I do think my colleagues have put forward some really helpful information today in terms of the historical context and the original thinking by the Copyright Board to have discounted rates, essentially, when radio was hurting, in order to demonstrate the music industry's willingness to play ball with a very important partner. Radio is still probably one of the most important—if not the most important—individual drivers for getting people to share new music, but it's by no means the only individual driver.
I started my career in radio. When I started my career in radio, it used to be that you could play a song on a Tuesday morning on a radio station and there would be lineups at the record store, right? There was that kind of really intense cause-and-effect relationship between the music industry and the radio business. That's not the case anymore.
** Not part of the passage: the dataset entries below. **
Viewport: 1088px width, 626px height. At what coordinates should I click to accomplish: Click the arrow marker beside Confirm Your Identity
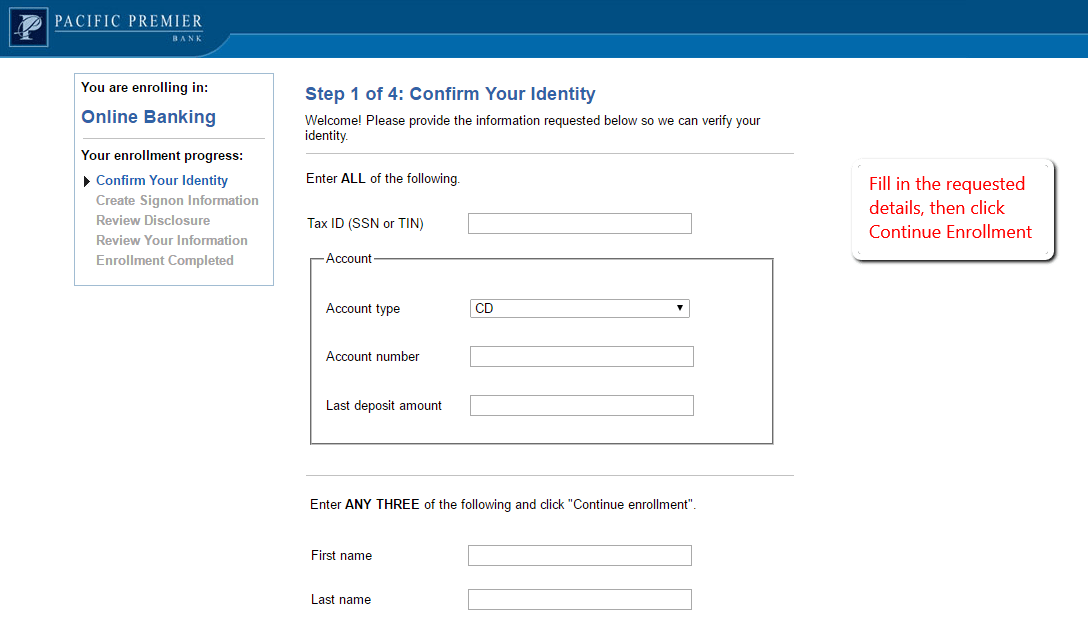(87, 180)
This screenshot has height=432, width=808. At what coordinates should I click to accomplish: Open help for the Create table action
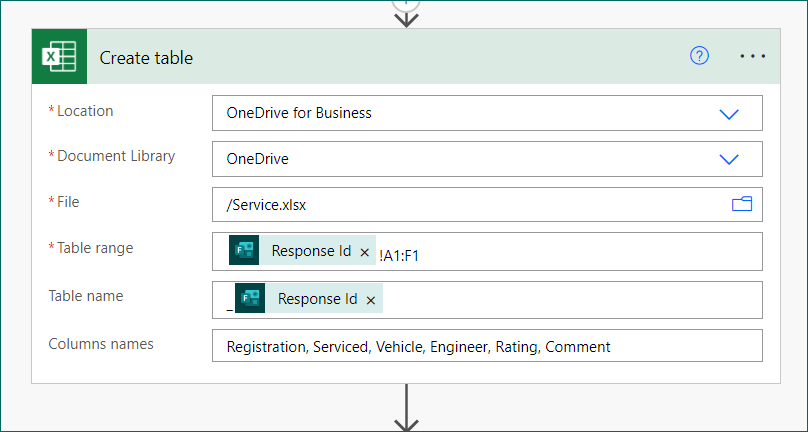700,56
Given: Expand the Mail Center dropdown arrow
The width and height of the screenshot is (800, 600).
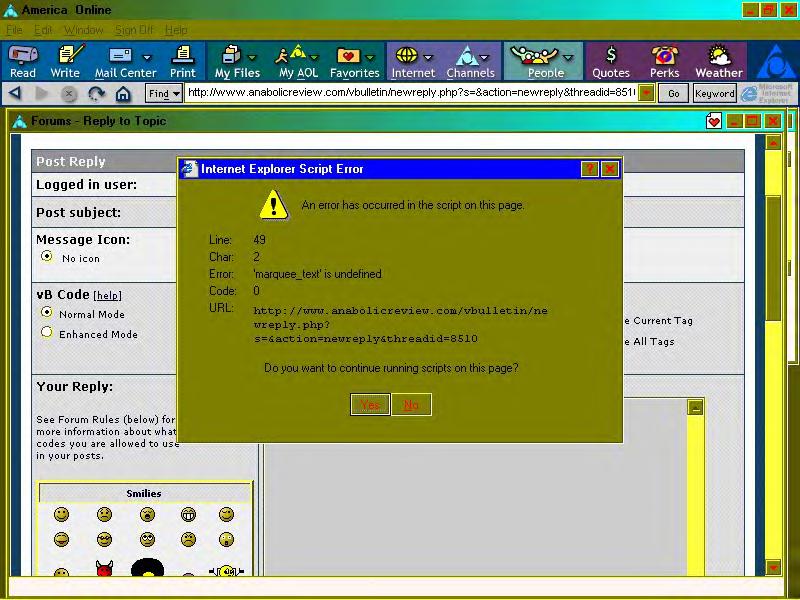Looking at the screenshot, I should pos(147,57).
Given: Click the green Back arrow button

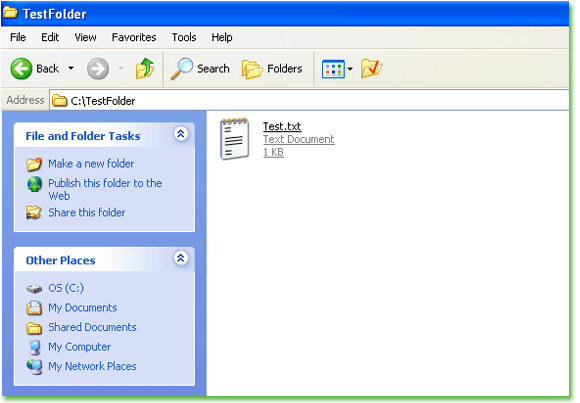Looking at the screenshot, I should point(21,69).
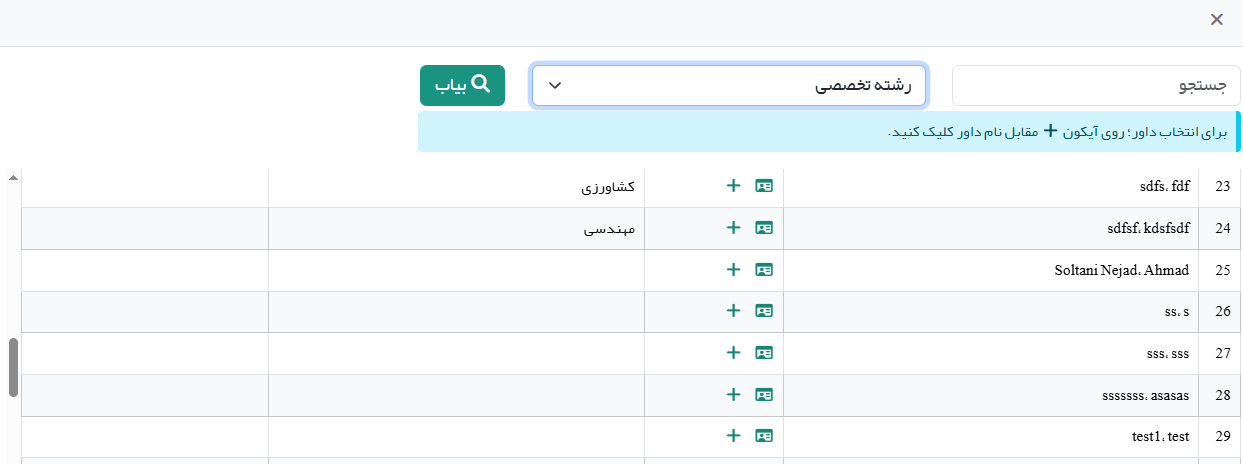Focus the جستجو search field
The image size is (1243, 464).
coord(1095,86)
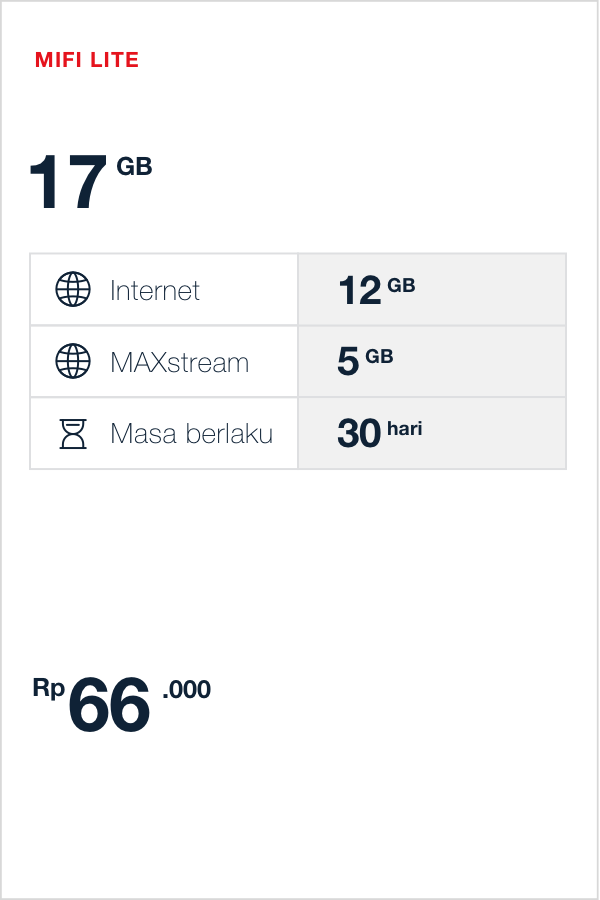Select the Internet label

pos(155,291)
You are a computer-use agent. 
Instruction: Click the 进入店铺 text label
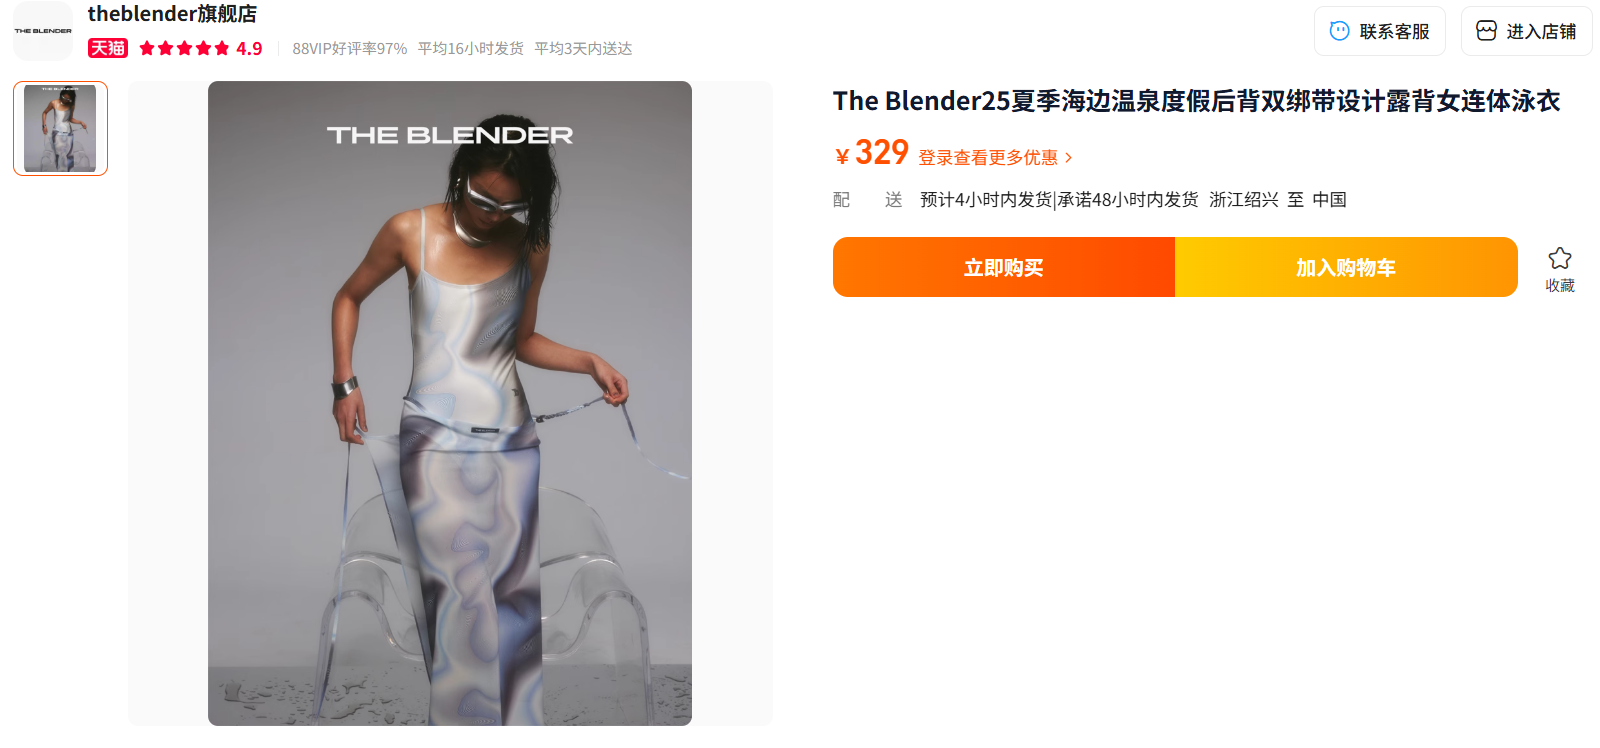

That's not to say that radio isn't still incredibly important in the value chain for music, but there are a lot more ways in which music is being exposed, and the ways in which people consume music are very different.
So in some ways, to my colleagues' point, the amounts that radio stations were paying for rights over those years were deliberately undervalued, because in some ways there was the argument that radio stations make over and over again about the promotional value of music, which is still valid, but not nearly to the same degree that it was 10 years ago, 5 years ago, or 20 years ago. So given that the relationship has changed, given that music was undervalued, what we have now been doing is bringing the value of music up to what is actually a fairer market value.
That, I think, has been part of the struggle here in trying to understand the differences in terms of the rights that we're compensated for and how they compare over the historical record.